Dataset entries:
----------------

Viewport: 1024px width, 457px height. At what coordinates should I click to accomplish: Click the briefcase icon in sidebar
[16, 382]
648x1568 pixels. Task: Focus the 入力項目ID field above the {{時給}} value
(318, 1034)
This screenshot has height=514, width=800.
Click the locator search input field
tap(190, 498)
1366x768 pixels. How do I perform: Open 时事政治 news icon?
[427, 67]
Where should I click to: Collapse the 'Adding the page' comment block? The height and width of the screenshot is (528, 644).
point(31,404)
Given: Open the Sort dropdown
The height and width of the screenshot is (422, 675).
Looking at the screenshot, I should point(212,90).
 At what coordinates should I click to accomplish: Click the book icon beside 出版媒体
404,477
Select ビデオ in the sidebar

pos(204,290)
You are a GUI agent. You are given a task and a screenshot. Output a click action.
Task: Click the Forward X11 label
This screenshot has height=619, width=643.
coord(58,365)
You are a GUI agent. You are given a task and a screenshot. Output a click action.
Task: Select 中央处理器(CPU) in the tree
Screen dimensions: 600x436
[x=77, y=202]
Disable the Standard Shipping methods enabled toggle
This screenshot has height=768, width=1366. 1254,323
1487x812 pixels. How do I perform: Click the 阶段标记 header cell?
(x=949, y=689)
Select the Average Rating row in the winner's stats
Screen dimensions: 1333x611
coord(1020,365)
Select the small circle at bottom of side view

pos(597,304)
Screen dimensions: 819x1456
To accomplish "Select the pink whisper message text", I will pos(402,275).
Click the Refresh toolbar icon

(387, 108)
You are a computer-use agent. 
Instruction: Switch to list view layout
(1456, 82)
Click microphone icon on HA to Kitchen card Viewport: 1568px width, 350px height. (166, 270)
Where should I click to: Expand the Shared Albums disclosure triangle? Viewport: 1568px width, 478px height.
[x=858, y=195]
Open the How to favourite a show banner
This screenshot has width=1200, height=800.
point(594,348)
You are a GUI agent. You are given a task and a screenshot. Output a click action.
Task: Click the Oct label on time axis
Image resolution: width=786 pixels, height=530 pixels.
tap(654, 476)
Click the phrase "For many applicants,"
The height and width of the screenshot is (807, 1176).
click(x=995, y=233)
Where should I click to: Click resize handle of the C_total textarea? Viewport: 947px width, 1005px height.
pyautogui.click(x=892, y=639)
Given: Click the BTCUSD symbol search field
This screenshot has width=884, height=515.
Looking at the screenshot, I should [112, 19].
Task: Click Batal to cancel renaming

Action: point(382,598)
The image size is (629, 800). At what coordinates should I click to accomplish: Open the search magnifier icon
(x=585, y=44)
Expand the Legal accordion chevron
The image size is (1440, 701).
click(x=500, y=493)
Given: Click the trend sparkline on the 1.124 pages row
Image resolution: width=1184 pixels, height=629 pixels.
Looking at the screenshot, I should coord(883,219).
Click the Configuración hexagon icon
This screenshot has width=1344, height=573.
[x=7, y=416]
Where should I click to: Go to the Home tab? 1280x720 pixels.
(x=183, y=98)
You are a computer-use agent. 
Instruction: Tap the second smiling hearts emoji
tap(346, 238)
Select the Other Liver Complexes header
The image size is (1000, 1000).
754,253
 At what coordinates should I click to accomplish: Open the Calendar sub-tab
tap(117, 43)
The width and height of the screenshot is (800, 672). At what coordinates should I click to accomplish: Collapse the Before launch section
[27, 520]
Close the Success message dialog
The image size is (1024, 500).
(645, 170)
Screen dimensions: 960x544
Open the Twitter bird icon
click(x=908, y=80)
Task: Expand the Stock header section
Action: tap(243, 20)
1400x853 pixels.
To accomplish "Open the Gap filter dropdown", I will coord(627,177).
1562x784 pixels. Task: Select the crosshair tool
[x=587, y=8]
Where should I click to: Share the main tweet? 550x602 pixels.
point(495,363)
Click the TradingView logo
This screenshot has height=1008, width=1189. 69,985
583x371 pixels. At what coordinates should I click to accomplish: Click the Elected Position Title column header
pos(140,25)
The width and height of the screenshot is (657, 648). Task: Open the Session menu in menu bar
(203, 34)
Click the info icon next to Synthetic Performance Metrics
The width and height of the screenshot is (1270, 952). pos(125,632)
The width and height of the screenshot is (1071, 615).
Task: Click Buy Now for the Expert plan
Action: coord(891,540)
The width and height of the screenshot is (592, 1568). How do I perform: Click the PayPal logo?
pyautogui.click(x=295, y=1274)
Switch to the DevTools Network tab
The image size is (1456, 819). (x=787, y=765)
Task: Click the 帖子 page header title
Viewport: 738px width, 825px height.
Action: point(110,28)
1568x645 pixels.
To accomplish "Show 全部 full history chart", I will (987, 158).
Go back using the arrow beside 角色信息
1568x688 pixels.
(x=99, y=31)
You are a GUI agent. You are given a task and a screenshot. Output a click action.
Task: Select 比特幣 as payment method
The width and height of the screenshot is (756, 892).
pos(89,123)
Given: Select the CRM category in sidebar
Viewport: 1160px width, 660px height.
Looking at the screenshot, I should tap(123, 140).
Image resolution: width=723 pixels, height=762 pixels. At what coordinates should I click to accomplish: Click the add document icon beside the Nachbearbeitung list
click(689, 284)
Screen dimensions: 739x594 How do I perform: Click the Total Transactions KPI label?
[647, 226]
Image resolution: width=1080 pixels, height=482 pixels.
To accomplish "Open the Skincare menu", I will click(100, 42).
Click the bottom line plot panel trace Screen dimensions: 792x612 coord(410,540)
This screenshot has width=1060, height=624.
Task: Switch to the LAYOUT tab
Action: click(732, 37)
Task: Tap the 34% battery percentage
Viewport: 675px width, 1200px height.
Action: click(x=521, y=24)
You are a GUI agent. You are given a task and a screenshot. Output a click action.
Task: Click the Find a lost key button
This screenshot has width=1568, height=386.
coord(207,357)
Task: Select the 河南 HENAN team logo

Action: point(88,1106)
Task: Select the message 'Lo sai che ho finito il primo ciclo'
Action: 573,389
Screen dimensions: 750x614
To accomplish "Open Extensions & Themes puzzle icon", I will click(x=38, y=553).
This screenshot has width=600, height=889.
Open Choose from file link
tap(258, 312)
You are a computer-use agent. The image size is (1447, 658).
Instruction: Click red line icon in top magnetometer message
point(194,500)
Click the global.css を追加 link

----------------

## Task directions
The reply should consist solely of the number of lines in the records that include "dropdown".

## Response to this exercise
2